:: What is being asked ::
Give the stretch of lines below from the one containing "Viewport: 309px width, 226px" through the one containing "click(x=41, y=87)" as a Markdown table with columns Row and Line. Leave out blank lines.
>> BEGIN Data extract
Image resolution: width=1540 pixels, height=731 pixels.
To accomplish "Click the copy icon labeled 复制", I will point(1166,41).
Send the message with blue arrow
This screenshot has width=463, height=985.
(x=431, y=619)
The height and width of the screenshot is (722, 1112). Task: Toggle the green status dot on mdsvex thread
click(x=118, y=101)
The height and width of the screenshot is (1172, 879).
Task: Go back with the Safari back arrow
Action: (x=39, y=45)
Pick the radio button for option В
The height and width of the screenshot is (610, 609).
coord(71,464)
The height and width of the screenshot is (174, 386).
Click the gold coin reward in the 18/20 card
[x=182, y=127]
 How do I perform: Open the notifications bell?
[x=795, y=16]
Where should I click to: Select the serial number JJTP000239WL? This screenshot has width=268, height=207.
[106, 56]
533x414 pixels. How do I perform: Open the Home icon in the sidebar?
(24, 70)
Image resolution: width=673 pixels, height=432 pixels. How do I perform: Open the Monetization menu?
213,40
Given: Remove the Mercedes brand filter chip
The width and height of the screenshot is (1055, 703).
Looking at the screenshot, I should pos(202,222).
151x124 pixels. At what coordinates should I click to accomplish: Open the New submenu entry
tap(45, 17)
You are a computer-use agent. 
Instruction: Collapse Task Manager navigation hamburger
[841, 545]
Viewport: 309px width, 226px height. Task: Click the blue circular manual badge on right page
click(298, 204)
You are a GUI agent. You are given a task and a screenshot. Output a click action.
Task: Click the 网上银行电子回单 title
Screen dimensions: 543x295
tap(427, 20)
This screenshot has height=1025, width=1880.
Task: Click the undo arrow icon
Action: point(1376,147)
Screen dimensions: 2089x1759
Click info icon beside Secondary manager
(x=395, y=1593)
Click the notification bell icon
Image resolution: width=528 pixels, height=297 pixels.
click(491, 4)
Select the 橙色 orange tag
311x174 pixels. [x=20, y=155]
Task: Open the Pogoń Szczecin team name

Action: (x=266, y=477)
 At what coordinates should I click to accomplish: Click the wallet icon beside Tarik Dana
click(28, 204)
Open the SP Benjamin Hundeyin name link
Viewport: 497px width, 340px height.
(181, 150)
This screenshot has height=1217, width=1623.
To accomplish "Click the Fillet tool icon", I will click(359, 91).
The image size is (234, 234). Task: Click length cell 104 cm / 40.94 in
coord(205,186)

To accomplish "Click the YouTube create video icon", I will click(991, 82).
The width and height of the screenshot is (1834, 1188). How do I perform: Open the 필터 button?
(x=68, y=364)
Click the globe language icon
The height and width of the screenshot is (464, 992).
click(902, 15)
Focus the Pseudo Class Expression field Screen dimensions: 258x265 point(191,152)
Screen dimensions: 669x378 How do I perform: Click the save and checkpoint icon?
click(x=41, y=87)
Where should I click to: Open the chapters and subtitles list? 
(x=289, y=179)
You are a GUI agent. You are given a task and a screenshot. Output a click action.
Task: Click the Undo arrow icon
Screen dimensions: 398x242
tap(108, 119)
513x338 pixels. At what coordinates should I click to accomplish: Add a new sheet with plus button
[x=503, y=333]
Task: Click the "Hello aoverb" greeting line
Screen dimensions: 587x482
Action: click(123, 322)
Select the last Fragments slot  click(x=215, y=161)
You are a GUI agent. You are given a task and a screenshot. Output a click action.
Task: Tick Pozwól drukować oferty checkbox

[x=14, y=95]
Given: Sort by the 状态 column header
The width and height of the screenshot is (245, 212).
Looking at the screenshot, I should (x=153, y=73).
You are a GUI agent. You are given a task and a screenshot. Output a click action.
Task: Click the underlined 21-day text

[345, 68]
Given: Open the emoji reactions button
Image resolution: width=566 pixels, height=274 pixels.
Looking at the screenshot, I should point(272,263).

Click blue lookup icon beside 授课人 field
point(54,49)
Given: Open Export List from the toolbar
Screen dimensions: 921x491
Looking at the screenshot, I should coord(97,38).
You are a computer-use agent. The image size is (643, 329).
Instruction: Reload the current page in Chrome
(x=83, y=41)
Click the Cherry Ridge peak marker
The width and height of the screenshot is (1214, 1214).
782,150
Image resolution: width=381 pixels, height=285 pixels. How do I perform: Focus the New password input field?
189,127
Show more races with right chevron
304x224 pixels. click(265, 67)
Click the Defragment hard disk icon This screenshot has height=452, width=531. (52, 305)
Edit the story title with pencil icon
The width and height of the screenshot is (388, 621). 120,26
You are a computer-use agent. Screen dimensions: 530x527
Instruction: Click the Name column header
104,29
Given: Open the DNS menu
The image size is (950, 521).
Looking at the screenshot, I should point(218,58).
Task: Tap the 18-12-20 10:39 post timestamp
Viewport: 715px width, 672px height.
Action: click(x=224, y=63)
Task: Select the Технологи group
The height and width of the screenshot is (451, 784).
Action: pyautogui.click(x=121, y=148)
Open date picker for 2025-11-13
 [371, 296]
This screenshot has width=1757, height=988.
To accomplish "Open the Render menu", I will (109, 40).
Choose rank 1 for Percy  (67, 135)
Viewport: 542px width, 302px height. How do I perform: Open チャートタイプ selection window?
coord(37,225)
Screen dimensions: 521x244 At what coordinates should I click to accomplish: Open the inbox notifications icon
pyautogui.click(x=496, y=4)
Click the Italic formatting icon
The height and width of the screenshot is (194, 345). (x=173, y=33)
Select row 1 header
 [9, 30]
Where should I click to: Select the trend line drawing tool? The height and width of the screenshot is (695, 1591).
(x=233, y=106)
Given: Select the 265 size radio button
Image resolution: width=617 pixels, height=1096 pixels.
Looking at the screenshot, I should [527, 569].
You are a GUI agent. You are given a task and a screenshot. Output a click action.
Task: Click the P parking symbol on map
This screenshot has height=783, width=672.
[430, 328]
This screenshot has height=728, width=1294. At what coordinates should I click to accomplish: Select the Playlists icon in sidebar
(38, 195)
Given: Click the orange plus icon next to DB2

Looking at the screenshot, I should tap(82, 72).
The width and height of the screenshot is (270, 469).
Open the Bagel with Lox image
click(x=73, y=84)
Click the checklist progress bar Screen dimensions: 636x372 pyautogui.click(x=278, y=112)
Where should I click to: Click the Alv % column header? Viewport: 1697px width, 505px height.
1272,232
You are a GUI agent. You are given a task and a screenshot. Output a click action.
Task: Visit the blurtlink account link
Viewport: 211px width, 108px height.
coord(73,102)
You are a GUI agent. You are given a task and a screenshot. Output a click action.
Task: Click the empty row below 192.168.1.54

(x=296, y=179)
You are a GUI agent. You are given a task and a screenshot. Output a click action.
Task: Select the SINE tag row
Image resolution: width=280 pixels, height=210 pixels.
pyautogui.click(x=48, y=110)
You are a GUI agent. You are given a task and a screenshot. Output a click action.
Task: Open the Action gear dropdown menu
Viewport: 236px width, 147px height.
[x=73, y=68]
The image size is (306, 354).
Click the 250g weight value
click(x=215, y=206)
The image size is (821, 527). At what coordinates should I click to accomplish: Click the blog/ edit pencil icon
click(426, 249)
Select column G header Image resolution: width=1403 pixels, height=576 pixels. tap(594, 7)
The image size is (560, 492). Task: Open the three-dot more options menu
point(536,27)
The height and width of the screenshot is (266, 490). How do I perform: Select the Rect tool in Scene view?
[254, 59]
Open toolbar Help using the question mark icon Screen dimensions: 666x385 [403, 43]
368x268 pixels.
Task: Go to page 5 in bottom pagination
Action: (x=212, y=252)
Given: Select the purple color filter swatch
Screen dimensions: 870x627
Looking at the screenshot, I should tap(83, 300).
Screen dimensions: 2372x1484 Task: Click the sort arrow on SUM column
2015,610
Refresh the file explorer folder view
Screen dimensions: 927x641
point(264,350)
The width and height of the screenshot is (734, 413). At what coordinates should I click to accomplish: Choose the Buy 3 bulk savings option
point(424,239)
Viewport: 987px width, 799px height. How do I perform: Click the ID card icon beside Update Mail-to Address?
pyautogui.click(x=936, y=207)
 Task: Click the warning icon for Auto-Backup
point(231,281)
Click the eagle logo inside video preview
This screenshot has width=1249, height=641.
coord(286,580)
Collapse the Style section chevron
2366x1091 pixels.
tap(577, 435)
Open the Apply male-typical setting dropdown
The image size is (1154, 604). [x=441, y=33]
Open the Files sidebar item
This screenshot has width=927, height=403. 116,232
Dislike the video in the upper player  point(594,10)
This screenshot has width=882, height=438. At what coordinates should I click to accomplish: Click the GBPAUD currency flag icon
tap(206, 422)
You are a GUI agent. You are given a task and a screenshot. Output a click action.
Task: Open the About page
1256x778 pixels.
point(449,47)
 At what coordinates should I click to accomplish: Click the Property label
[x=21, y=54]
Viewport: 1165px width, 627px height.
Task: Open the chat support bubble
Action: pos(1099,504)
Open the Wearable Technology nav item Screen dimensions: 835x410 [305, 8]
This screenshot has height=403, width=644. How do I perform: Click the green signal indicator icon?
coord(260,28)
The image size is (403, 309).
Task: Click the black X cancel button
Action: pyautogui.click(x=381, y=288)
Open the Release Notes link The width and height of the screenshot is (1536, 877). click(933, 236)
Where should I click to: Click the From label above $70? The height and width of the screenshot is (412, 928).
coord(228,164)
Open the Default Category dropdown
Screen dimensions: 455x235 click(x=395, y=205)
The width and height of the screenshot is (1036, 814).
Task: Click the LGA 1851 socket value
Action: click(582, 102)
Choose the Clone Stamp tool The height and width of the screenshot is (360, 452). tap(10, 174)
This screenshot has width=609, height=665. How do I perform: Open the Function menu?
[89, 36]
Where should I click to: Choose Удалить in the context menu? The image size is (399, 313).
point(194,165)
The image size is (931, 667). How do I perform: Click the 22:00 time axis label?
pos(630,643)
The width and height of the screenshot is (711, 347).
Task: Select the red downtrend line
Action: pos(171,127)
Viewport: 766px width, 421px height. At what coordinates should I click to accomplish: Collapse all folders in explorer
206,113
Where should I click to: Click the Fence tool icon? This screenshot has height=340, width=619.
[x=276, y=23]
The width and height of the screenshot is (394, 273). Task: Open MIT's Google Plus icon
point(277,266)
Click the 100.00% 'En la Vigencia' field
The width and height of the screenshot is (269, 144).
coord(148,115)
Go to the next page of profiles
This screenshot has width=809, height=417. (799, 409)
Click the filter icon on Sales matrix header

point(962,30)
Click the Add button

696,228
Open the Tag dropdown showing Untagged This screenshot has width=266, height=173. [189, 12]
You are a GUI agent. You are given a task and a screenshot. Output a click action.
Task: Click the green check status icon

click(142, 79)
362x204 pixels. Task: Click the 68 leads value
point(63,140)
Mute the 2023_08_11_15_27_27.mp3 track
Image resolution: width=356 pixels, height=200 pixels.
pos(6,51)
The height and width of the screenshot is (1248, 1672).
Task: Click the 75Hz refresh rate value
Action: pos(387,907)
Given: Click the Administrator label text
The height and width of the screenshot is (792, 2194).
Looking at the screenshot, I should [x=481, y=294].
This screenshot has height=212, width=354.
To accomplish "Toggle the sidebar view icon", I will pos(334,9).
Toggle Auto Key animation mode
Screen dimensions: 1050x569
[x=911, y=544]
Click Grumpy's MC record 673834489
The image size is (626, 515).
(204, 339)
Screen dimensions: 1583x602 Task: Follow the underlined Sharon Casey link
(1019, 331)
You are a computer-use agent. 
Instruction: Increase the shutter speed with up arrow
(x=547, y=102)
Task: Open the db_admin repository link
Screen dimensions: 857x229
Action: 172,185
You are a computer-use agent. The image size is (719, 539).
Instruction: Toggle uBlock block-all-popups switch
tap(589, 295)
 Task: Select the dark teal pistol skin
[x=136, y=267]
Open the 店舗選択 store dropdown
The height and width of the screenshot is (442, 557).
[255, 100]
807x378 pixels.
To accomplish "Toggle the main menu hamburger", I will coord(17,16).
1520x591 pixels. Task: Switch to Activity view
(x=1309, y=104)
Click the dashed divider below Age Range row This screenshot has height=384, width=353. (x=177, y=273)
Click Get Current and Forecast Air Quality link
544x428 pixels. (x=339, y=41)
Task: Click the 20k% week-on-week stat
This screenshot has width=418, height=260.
>> END Data extract
:: Reply ::
| Row | Line |
|---|---|
| 1 | Viewport: 309px width, 226px height. Task: Click the blue circular manual badge on right page |
| 2 | click(298, 204) |
| 3 | You are a GUI agent. You are given a task and a screenshot. Output a click action. |
| 4 | Task: Click the 网上银行电子回单 title |
| 5 | Screen dimensions: 543x295 |
| 6 | tap(427, 20) |
| 7 | This screenshot has height=1025, width=1880. |
| 8 | Task: Click the undo arrow icon |
| 9 | Action: point(1376,147) |
| 10 | Screen dimensions: 2089x1759 |
| 11 | Click info icon beside Secondary manager |
| 12 | (x=395, y=1593) |
| 13 | Click the notification bell icon |
| 14 | Image resolution: width=528 pixels, height=297 pixels. |
| 15 | click(491, 4) |
| 16 | Select the 橙色 orange tag |
| 17 | 311x174 pixels. [x=20, y=155] |
| 18 | Task: Open the Pogoń Szczecin team name |
| 19 | Action: (x=266, y=477) |
| 20 |  At what coordinates should I click to accomplish: Click the wallet icon beside Tarik Dana |
| 21 | click(28, 204) |
| 22 | Open the SP Benjamin Hundeyin name link |
| 23 | Viewport: 497px width, 340px height. |
| 24 | (181, 150) |
| 25 | This screenshot has height=1217, width=1623. |
| 26 | To accomplish "Click the Fillet tool icon", I will click(359, 91). |
| 27 | The image size is (234, 234). Task: Click length cell 104 cm / 40.94 in |
| 28 | coord(205,186) |
| 29 | To accomplish "Click the YouTube create video icon", I will click(991, 82). |
| 30 | The width and height of the screenshot is (1834, 1188). How do I perform: Open the 필터 button? |
| 31 | (x=68, y=364) |
| 32 | Click the globe language icon |
| 33 | The height and width of the screenshot is (464, 992). |
| 34 | click(902, 15) |
| 35 | Focus the Pseudo Class Expression field Screen dimensions: 258x265 point(191,152) |
| 36 | Screen dimensions: 669x378 How do I perform: Click the save and checkpoint icon? |
| 37 | click(x=41, y=87) |